Blacklight traps also can be used to monitor European corn borer and other moth pests. However, Welty says that, from a practical point of view, they are better suited to professionals or researchers.
Jasinski agrees. While blacklight traps are quite sensitive, and will catch a pile of corn ear worm moths, they will catch everything else. “You’ll catch pounds of material,” Jasinski says. And, he means that literally. A grower who empties the tray every couple of days had better have a good insect key handy. He is likely to find examples of every specimen that has been flying around the county. While it might be good for your daughter’s 4-H insect project, it hardly makes the job of zeroing in on one particular economically-significant pest easy or fun.
Growers who do opt for blacklight traps should be sure to order traps and not bug zappers.
Any of the pheromone-based traps, on the other hand, will probably have lured and captured better than 98 percent male corn ear worm moths, and that is what a grower wants to see.
Placing the trap
The best place to place traps is just above the top of the crop canopy.

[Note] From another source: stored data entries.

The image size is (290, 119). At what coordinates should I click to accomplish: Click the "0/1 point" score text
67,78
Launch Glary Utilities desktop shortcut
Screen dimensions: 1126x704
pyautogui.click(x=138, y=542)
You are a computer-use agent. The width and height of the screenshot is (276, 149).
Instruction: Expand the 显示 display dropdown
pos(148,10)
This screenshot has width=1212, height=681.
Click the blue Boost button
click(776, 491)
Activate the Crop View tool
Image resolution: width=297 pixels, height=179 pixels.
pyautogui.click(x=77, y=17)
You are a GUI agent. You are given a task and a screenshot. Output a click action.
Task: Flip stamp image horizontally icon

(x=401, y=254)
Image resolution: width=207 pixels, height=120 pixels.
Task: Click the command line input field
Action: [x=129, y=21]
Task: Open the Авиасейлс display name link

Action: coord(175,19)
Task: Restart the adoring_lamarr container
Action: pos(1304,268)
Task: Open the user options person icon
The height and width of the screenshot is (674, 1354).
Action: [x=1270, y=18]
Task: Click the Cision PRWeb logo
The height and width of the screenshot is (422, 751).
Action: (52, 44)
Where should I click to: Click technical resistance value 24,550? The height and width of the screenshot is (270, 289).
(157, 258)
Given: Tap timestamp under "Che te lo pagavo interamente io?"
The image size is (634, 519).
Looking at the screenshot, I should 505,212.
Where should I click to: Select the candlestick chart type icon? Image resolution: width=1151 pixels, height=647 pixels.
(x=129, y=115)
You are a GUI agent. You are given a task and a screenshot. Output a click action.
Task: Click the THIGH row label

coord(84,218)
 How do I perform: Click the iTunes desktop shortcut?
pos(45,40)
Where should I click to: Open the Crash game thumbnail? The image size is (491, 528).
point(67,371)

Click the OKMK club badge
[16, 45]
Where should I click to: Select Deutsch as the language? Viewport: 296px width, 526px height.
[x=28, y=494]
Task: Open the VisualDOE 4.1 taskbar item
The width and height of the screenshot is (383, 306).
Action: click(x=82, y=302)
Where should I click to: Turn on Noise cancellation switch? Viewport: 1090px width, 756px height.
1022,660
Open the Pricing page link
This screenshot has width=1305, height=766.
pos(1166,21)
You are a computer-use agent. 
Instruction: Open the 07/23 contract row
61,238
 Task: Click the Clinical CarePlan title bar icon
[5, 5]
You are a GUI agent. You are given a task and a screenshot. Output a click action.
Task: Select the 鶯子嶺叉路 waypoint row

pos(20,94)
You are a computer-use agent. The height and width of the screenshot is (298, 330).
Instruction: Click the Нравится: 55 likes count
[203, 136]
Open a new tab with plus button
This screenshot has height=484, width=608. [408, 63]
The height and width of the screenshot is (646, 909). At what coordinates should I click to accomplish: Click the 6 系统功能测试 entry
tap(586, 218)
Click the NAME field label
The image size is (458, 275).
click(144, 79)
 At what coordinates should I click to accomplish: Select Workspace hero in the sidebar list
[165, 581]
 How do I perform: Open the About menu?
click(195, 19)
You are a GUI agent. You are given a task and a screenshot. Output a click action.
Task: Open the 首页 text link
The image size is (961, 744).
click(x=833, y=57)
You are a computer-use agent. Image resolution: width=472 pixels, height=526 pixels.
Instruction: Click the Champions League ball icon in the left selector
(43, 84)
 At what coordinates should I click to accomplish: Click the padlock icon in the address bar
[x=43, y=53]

Mounting the trap on a 6-foot fence post usually does the job. The number of traps to use will depend upon your objectives and ability to inspect them. Some experts say a single trap is sufficient, while others recommend two traps per field.
In any case, the experts say growers should inspect traps at least once per week, taking counts and recording pest numbers.
The telephone and Internet should be right there alongside the insect trap as tools of choice. Call neighboring growers and find out what they are observing. Look at extension Web sites and pesticide company Web sites and check what they are recording in an area.
“If you are getting a flight of insects in one part of the state, then probably everyone is seeing it across the area,” Welty says.
The Canadian IPM research would beg to disagree. Corn earworm trapping is most effective if done on an individual farm basis, the Ontario researchers say, noting that regionally-based trapping programs will not always capture localized populations.
In any case, IPM specialists recommend having at least one trap on each farm. One per field might be overkill unless you are really concerned about a situation.
Once they are trapped, identify the pest insects. Here’s where the 10X or 15X hand lens comes into play. Most growers know the common pests and there are publications available that can help with the identification task.
IPM experts maintain that actual plant inspection or scouting is more important than traps for most crops. Check plants in all areas of the field. Look underneath leaves near the top, middle and lower parts of plants. Keep records of the pests you find, the number of plants infested, and the severity of infestation.
Growers should look for more than insects. Crops should also be scouted for diseases, important since diseases can cause significant damage in a short period of time. Weather conditions, cultural practices, varieties and the use of pesticides will affect the timing of pests’ appearances.
Curt Harler is a freelance writer in Strongsville, Ohio.